Introduction
A strong tradition of involving people with lived experiences of using mental health services as active members of research teams has emerged over the last two decades. This has focused on adding the voice of personal experience to the research process and on introducing the idea of ‘service user- or survivor-produced knowledge’ (Sweeney et al, 2009). However, the epistemological value of these new means of knowledge production continues to be evaluated alongside the ‘gold standard’ of university-produced clinical-academic research about mental health (Staley, 2009). Parallel developments in the philosophy of science have introduced the concept of ‘co-produced’ knowledge, where the inclusion of research partners from outside of the university questions the university's monopoly as the arbiter of ‘good science’ (Gibbons et al, 1994). All knowledge is held to be socially accountable, and all research voices – not just the new lay arrivals – are placed on the same critical plane (Nowotny et al, 2001).
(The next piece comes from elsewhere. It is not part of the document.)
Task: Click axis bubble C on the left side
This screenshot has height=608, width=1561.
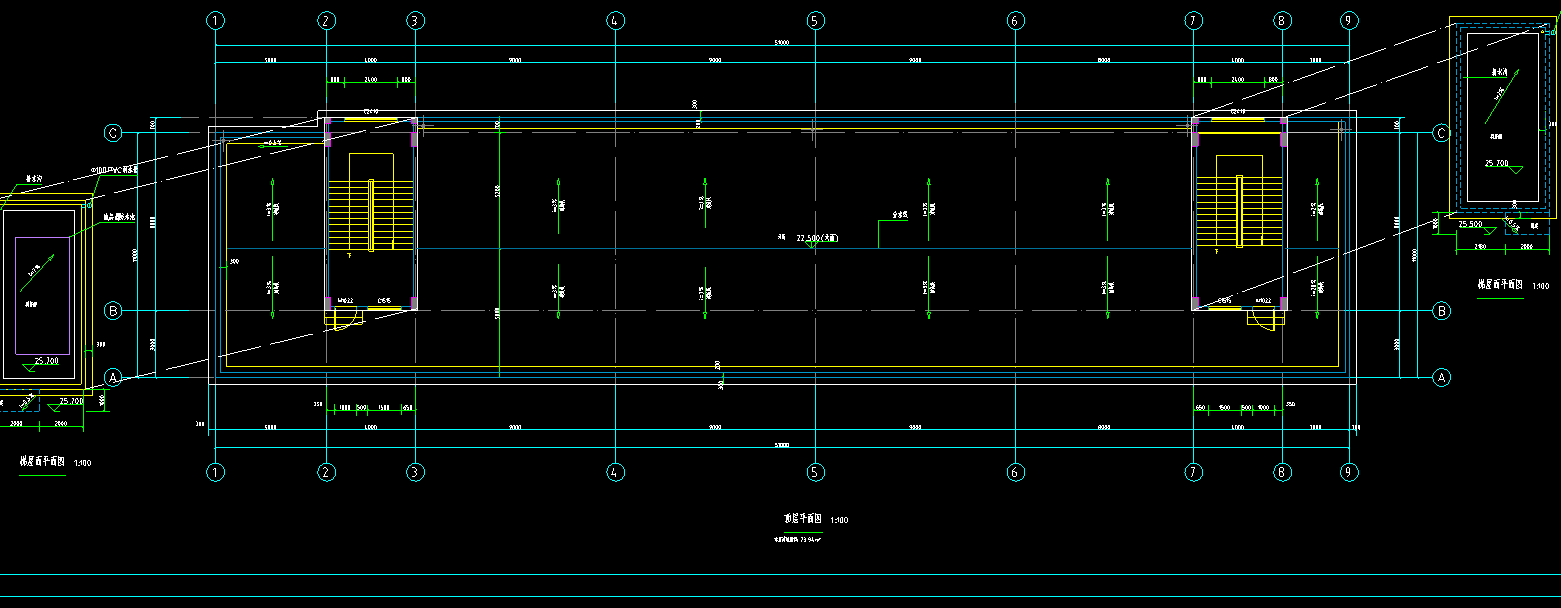Action: point(113,133)
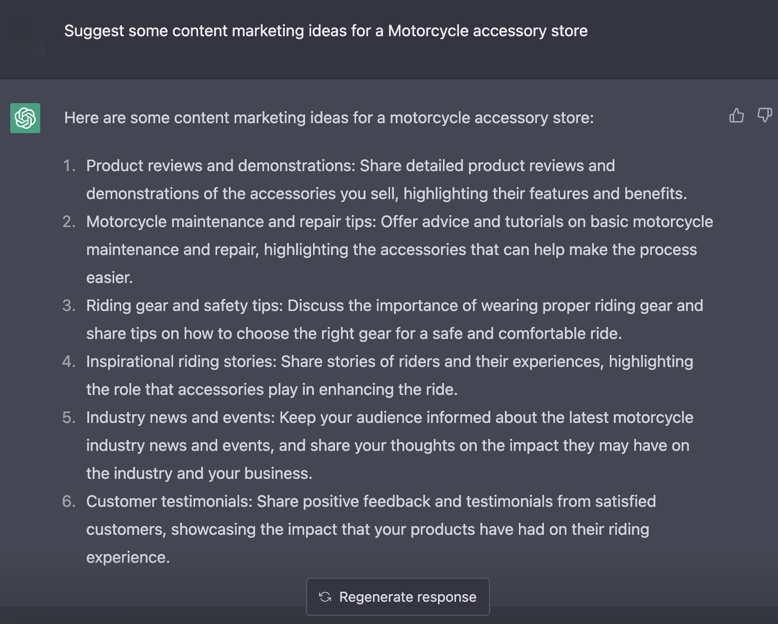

Understanding the contribution of service user researchers to mental health research becomes not just a question of ‘What difference do they make?’ but an interrogation of how who we all are, as academics, clinicians and service users, shapes the knowledge we produce. Efforts have been made to measure the extent to which researchers with different backgrounds – service user researchers and ‘conventional’ university researchers – do mental health research differently, both in the collection and analysis of interview data (Gillard et al, 2010; Rose et al, 2011). In other research, we have attempted to capture the different sense we make of our data – the different analytical narratives we produce as service user, clinical and university researchers – and how we have endeavoured to co-produce a joint narrative through a collaborative research process (Gillard et al, 2011). In this chapter, we aim to illustrate and interrogate further this collaborative research process, focusing on the analysis of qualitative interview data, in order to explore at the level of research team practice how who we are shapes the knowledge we produce.
The research project
In this chapter, we will consider a research project entitled ‘Understanding personality disorders and recovery’, commissioned by a peer-led organisation that provides personality disorders services and is an active partner in the development of personality disorders policy in the UK.